··· Passage to read

Page:Johnson - Rambler 4.djvu/22

From Wikisource
Jump to navigation Jump to search
This page has been proofread, but needs to be validated.
12
THE RAMBLER.
N° 162.

Numb. 162. Tuesday, October 5, 1751.

Orbus es, et locuples, et Bruto consule natus,
Esse tibi veras credis amicitias?
Sunt veræ; sed quas Juvenis, quas pauper habebas,
Quis novus est, mortem diligit ille tuam.

Mart.

 What! old, and rich, and childless too,
And yet believe your friends are true?
Truth might, perhaps, to those belong,
To those who lov'd you poor and young;
But, trust me, for the new you have,
They'll love you dearly——in your grave.

F. Lewis.

ONE of the complaints uttered by Milton's Sampson, in the anguish of blindness, is, that he shall pass his life under the direction of others; that he cannot regulate his conduct by his own knowledge, but must lie at the mercy of those who undertake to guide him.

······

Exercise task 1: List the final word of each line of the English verse translation in the Rambler page, in order.

··· Records provided

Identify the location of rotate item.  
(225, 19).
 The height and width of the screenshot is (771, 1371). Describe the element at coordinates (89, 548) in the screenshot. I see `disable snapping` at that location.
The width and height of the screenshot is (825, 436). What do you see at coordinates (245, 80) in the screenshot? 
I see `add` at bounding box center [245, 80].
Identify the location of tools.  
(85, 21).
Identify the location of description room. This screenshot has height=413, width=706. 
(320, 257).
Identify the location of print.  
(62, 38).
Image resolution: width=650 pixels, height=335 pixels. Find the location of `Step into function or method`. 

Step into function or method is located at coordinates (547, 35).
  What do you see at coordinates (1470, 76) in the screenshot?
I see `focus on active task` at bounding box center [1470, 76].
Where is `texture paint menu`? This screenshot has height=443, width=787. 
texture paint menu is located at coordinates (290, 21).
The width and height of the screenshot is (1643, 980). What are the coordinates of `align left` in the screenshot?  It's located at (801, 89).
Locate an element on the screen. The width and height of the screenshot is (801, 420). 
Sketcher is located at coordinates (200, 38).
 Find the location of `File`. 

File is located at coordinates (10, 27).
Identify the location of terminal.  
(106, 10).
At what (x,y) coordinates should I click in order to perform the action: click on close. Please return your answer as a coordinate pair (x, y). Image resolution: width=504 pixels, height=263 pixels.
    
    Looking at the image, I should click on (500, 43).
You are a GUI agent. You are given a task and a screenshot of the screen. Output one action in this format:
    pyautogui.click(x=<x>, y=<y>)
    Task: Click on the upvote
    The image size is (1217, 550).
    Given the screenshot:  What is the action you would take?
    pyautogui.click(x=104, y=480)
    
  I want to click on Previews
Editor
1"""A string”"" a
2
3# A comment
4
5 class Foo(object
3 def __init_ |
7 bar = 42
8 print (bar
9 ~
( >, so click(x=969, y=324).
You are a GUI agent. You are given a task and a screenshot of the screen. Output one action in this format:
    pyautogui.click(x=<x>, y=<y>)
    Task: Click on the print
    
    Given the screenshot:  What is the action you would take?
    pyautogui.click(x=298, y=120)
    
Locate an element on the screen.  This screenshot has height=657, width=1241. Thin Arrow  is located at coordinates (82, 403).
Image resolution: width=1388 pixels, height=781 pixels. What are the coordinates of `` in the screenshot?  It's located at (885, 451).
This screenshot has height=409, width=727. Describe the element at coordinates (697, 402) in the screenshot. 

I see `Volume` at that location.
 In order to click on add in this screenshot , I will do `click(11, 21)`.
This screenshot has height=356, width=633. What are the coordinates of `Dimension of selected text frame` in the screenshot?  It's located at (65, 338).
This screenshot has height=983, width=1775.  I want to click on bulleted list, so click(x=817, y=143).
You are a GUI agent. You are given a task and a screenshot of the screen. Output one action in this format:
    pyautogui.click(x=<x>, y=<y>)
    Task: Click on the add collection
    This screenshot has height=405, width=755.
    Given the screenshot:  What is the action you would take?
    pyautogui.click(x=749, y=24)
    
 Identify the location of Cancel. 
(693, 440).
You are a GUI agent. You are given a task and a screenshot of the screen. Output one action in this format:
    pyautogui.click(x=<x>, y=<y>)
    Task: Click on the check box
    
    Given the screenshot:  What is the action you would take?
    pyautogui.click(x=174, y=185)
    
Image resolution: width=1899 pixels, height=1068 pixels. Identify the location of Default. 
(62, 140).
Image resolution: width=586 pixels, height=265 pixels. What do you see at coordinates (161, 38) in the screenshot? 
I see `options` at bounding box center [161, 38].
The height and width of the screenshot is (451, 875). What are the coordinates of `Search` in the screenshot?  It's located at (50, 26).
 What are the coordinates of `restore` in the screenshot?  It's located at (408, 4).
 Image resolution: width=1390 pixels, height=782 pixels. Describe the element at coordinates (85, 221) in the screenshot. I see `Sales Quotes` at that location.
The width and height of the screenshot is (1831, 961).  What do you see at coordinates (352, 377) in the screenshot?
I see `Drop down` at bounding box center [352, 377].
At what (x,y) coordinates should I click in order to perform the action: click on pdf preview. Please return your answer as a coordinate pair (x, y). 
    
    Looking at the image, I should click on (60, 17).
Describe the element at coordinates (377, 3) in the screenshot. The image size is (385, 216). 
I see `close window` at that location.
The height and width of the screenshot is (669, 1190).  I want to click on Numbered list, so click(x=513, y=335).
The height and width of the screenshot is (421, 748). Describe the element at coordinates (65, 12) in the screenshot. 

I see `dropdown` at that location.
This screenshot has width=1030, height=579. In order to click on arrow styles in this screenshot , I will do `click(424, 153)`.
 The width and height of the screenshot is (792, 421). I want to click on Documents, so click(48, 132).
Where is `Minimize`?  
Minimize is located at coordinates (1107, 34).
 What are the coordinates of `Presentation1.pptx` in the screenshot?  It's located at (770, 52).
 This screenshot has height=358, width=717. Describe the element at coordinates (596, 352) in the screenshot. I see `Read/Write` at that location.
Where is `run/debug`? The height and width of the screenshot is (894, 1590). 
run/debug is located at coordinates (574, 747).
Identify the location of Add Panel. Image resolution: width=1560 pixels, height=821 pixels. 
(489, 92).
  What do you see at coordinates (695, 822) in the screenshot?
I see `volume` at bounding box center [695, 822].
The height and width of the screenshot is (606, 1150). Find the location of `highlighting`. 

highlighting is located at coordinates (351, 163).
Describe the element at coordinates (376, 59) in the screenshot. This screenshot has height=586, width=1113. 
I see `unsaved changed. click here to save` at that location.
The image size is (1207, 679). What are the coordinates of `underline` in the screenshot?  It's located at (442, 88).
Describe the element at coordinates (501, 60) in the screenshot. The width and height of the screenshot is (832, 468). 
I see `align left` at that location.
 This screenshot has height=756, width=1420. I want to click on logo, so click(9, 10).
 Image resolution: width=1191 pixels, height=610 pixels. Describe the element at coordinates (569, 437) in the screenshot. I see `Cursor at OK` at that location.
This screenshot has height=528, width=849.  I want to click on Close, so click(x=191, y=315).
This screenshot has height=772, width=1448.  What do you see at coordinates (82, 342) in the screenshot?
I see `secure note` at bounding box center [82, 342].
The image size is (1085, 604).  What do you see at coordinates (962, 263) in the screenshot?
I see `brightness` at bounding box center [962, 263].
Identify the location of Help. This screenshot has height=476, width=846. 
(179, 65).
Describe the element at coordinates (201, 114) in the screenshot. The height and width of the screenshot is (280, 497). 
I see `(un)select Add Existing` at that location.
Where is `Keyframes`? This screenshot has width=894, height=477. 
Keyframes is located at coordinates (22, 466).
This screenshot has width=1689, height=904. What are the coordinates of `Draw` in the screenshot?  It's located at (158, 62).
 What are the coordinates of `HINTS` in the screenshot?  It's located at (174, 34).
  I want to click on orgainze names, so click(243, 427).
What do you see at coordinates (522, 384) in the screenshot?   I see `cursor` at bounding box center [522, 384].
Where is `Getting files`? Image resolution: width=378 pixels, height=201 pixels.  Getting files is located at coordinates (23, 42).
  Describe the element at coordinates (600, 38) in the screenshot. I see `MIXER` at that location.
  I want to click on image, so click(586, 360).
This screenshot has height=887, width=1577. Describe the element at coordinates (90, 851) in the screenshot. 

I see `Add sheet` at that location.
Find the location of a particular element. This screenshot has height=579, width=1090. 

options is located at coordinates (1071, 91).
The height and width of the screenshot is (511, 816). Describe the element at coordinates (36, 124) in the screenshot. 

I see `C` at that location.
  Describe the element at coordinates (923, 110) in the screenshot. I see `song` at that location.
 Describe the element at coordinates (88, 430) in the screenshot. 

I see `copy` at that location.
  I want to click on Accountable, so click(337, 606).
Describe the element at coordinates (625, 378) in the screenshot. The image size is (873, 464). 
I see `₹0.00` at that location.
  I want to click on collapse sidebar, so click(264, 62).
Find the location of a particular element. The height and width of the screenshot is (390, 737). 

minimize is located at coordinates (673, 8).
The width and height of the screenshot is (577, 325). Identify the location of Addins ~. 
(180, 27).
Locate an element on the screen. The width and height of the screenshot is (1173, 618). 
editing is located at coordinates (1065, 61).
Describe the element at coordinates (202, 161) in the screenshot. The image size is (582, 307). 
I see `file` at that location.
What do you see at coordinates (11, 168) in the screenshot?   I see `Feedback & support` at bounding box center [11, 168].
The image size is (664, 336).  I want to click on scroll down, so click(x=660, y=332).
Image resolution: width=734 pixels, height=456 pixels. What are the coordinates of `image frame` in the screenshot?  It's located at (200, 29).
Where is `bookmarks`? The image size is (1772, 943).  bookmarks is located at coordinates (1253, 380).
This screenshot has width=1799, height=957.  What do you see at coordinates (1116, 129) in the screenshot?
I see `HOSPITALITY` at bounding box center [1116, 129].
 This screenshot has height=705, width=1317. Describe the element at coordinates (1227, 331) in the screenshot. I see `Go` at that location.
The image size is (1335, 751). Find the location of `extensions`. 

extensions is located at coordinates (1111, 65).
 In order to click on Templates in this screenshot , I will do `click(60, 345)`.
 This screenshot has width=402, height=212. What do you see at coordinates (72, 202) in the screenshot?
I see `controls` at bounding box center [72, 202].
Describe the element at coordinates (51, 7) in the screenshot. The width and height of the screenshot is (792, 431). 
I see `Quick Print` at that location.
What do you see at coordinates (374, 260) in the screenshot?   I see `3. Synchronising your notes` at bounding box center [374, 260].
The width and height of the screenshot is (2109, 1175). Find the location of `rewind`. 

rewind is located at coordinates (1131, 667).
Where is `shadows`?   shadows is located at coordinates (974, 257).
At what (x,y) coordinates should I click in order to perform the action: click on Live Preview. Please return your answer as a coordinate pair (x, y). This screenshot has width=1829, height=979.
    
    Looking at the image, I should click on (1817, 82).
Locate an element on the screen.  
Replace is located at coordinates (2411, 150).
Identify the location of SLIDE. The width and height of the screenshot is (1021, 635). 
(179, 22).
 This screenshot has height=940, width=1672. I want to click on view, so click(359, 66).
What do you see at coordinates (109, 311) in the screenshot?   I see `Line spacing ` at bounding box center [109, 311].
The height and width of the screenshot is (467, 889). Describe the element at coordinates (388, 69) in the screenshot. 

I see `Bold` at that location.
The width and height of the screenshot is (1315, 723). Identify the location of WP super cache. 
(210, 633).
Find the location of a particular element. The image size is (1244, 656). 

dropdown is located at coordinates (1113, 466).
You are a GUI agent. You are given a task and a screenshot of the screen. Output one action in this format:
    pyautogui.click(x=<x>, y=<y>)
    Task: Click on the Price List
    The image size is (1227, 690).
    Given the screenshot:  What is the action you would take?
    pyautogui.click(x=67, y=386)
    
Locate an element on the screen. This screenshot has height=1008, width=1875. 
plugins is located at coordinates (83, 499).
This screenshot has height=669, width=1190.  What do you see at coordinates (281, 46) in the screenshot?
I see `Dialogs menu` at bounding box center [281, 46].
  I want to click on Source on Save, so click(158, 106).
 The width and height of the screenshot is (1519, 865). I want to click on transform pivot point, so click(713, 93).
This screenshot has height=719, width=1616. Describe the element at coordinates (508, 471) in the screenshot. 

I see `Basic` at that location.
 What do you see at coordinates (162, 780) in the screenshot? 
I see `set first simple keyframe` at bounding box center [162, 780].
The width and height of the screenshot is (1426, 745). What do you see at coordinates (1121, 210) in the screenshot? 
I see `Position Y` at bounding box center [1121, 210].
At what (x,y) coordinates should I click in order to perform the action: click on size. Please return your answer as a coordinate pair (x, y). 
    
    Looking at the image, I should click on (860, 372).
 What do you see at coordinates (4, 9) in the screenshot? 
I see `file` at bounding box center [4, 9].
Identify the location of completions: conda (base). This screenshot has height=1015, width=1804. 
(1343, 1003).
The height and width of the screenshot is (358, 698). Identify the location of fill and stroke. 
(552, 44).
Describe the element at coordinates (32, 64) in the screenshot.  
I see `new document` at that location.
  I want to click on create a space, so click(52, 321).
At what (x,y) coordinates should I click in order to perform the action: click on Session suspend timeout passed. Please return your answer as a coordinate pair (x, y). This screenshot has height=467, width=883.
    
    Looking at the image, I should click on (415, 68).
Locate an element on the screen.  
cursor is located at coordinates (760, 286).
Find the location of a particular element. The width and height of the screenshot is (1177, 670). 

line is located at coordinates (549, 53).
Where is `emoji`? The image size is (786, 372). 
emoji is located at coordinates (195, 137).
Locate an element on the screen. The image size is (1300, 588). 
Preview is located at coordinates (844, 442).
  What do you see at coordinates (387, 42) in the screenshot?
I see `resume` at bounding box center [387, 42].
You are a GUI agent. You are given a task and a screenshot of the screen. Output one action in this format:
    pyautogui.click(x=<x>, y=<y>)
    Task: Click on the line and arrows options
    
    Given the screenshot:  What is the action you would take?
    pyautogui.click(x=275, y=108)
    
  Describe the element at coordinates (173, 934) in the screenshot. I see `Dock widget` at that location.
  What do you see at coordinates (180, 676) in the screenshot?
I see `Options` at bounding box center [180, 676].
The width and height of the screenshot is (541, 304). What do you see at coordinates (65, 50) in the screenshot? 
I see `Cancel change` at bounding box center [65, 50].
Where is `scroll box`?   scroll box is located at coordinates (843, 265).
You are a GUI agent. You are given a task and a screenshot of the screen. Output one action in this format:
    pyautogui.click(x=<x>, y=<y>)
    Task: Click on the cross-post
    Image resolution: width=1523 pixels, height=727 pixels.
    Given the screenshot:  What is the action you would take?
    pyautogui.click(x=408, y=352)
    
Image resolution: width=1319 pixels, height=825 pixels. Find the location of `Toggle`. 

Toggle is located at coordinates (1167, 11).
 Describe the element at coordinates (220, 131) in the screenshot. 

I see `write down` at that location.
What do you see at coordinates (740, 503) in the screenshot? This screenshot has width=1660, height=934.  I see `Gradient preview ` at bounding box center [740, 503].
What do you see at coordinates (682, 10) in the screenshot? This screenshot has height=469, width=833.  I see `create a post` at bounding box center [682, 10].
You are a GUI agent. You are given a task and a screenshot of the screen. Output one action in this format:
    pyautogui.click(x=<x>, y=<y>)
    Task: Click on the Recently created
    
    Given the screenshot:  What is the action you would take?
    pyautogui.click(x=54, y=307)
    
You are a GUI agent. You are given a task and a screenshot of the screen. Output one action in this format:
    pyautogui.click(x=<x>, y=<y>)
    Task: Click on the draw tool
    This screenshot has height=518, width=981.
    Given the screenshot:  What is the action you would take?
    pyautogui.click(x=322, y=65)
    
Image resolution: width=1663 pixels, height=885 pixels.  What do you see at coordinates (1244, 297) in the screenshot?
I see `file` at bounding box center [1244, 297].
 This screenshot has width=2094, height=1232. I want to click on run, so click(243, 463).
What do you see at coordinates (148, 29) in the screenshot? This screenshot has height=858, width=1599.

······

Exercise task 2: Repeat the rows word for word, starting at the first row and ending at the line that contains "Sketcher is located at coordinates (200, 38).".

Written solution 1: too, true, belong, young, have, grave

Written solution 2:
Identify the location of rotate item.  
(225, 19).
 The height and width of the screenshot is (771, 1371). Describe the element at coordinates (89, 548) in the screenshot. I see `disable snapping` at that location.
The width and height of the screenshot is (825, 436). What do you see at coordinates (245, 80) in the screenshot? 
I see `add` at bounding box center [245, 80].
Identify the location of tools.  
(85, 21).
Identify the location of description room. This screenshot has height=413, width=706. 
(320, 257).
Identify the location of print.  
(62, 38).
Image resolution: width=650 pixels, height=335 pixels. Find the location of `Step into function or method`. 

Step into function or method is located at coordinates (547, 35).
  What do you see at coordinates (1470, 76) in the screenshot?
I see `focus on active task` at bounding box center [1470, 76].
Where is `texture paint menu`? This screenshot has height=443, width=787. 
texture paint menu is located at coordinates (290, 21).
The width and height of the screenshot is (1643, 980). What are the coordinates of `align left` in the screenshot?  It's located at (801, 89).
Locate an element on the screen. The width and height of the screenshot is (801, 420). 
Sketcher is located at coordinates (200, 38).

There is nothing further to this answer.